◆ Set problem
Pull out every line of the records below that contains the string "Open", and match its capitalization exactly.

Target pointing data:

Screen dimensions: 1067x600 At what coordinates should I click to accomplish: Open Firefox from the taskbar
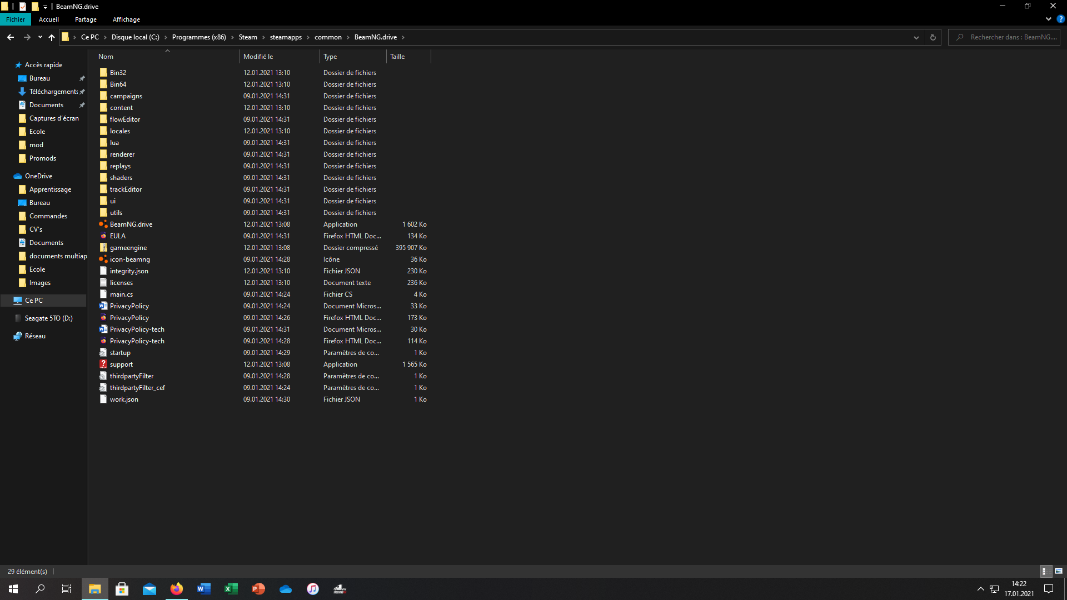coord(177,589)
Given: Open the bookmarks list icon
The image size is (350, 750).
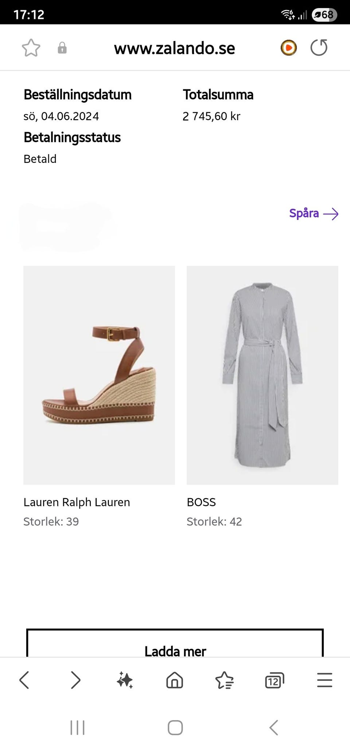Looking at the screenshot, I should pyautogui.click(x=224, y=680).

◆ Worked solution
Screen dimensions: 1067x600 At what coordinates should I click to accomplish: Open Firefox from the taskbar
Given: Open the bookmarks list icon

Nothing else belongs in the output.